El rastro




Mi abuelo llegó a Barcelona el día 1 de enero del año 1916. Tenía 16 años y había abandonado casa y familia en una aldea de la provincia de Ourense. Del tiempo pasado, recordó únicamente lo más elemental: el olor de los árboles, la humedad, la niebla y su sueño de salir de allí. Su conocimiento de la madera y más aún, su pasión por rastrear en ella a los genios que la pueblan, hizo que no dudara a la hora de buscar colocación en una carpintería de la calle Sant Pere més baix, donde también vivía.

Durante los días de oscuridad provocados por la huelga de La Canadiense en 1919, conoció a la que sería la luz de su vida, Rosa, mi abuela. Ella trabajaba en el negocio familiar de la calle Sombrerers, tostando y vendiendo frutos secos. El movimiento de solidaridad que surgió a raíz de la huelga, hizo que Julio, el abuelo, conociera a la familia de Rosa al completo y que más tarde fuera adoptado por ella.

En el año 1922, el abuelo fue ascendido a oficial en la carpintería y ese mismo día declaró su amor a Rosa. Se casaron al año siguiente, un mes de septiembre de triste recuerdo, cuando el país languidecía con el inicio de la dictadura de Primo de Rivera. El primer hijo que tuvieron murió a los dos años de nacer y no engendraron al que sería mi padre hasta el año 1930; Ramón nació triste, como si no pudiera competir con la alegría desatada a raíz de la proclamación de la II República, el 14 de abril de 1931.

El olor a almendras tostadas y a serrín acompañó la existencia de la familia que, años más tarde, recordaba aquella época, hasta el 1936, como la más feliz de sus vidas. Después llegó la guerra y con ella la separación. Julio partió al frente con el convencimiento de defender lo que era justo. Regresó con las manos vacías y los sueños rotos y cuando ya en casa Rosa le miró, él vio en sus ojos los destellos de los bombardeos y el dolor de su mujer, al relatarle la muerte de sus padres por la bomba caída delante del cine Coliseum. El abuelo tomó las riendas del tostador y tuvo que dejar la carpintería para sus pocos ratos libres.

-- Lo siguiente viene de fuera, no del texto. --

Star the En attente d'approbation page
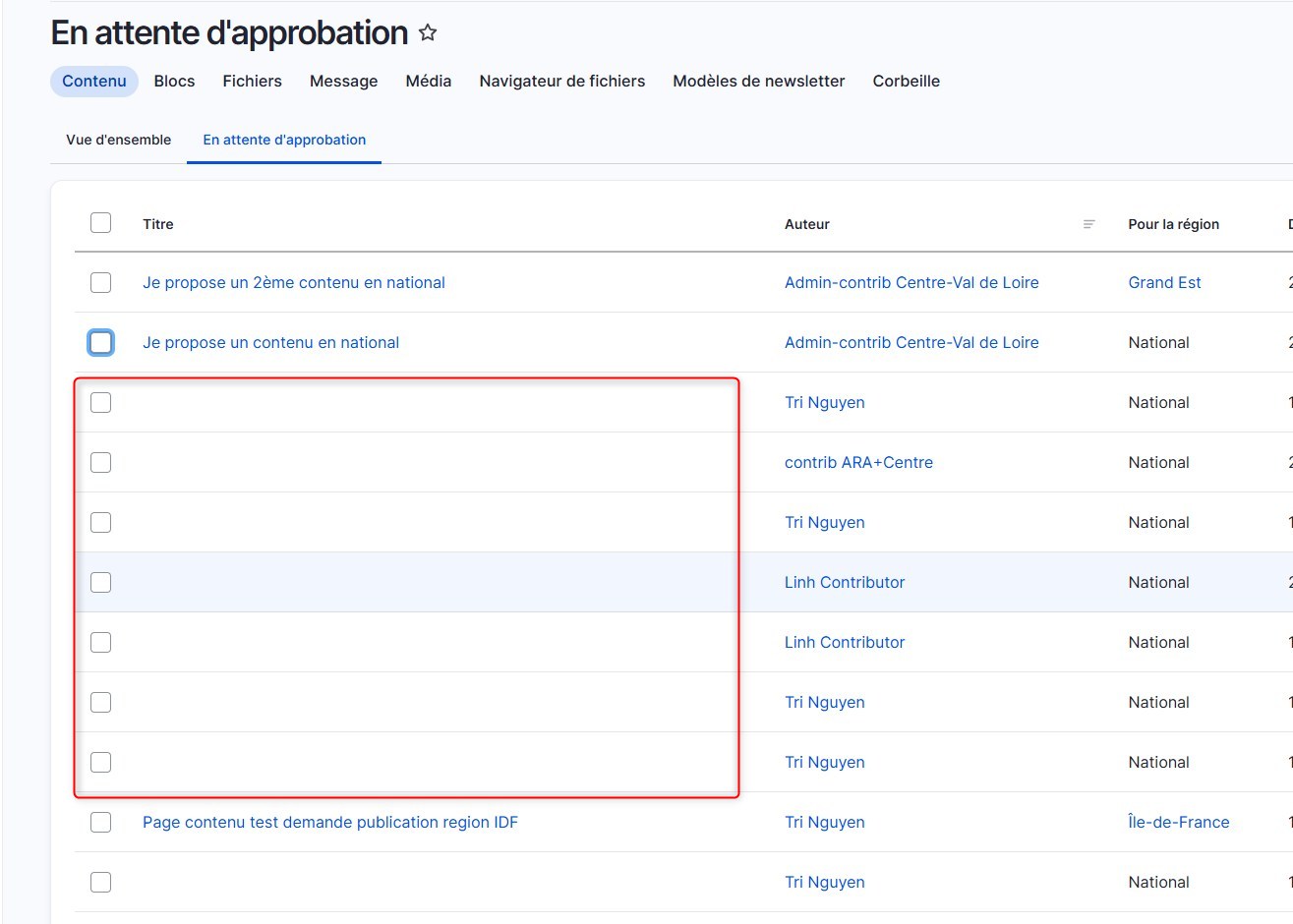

Con dos años de posguerra a cuestas, les nació una hija que se alimentó del estraperlo, pero que personificó la alegría nacida de la supervivencia. Todos los domingos, durante años, la familia iba a Montjuïc o al Tibidabo. Allí el abuelo se abrazaba a los árboles; primero los husmeaba y luego, pegaba la oreja al tronco para, más tarde, relatar a sus hijos historias que, según decía, ellos le explicaban. Los duendes poblaron la infancia y la adolescencia de mi padre y de mi tía Dora. Ésta creció buscando perfumes en un barrio que olía a miseria, hasta que un buen día, recién cumplidos los 20 años se marchó a París para dedicarse, hasta el día de hoy, a la creación de esencias, que como era de esperar invadieron la vida de la familia de año en año, de visita en visita, dándonos a cada uno de nosotros la fragancia que, según Dora, nos era más propia.

Mi hermana gemela y yo nacimos en 1963, cuando mi tía llevaba ya dos años en París. Dora había dejado nuestra ciudad cuando mi padre se casó con la que había sido la mejor amiga de ella y que había sabido, desde el primer momento, extraer de él el ruido de la alegría contenida. Mi madre trabajó siempre junto a su marido en la tienda y fue para los abuelos, hasta que murieron, como la hija que se les escapó buscando olores. Cuando Dora volvía a casa, desplegaba en la mesa del comedor todas sus creaciones especiales para nosotros, sin embargo, nadie dudaba de que sus grandes esfuerzos estuvieran destinados a encontrar una fragancia especial para su padre.

Cada año, entre los perfumes con olor a miel, a leche con canela, a mirra… había uno para Julio que olía a madera limpia: de cedro, de castaño, de nogal… cada año un árbol diferente. El abuelo, hasta que murió, le obsequiaba, mientras olía el perfume que Dora le ofrecía, con una historia que había ido creciendo desde su última visita.

Hace dos años que murió Julio; acababa de cumplir los 100. Mi tía le había traído un perfume mezcla de olores aterciopelados, de suelos empapados de agua y llenos de helechos, de troncos humedecidos por las lluvias de Galicia y de nieblas perdidas entre los bosques.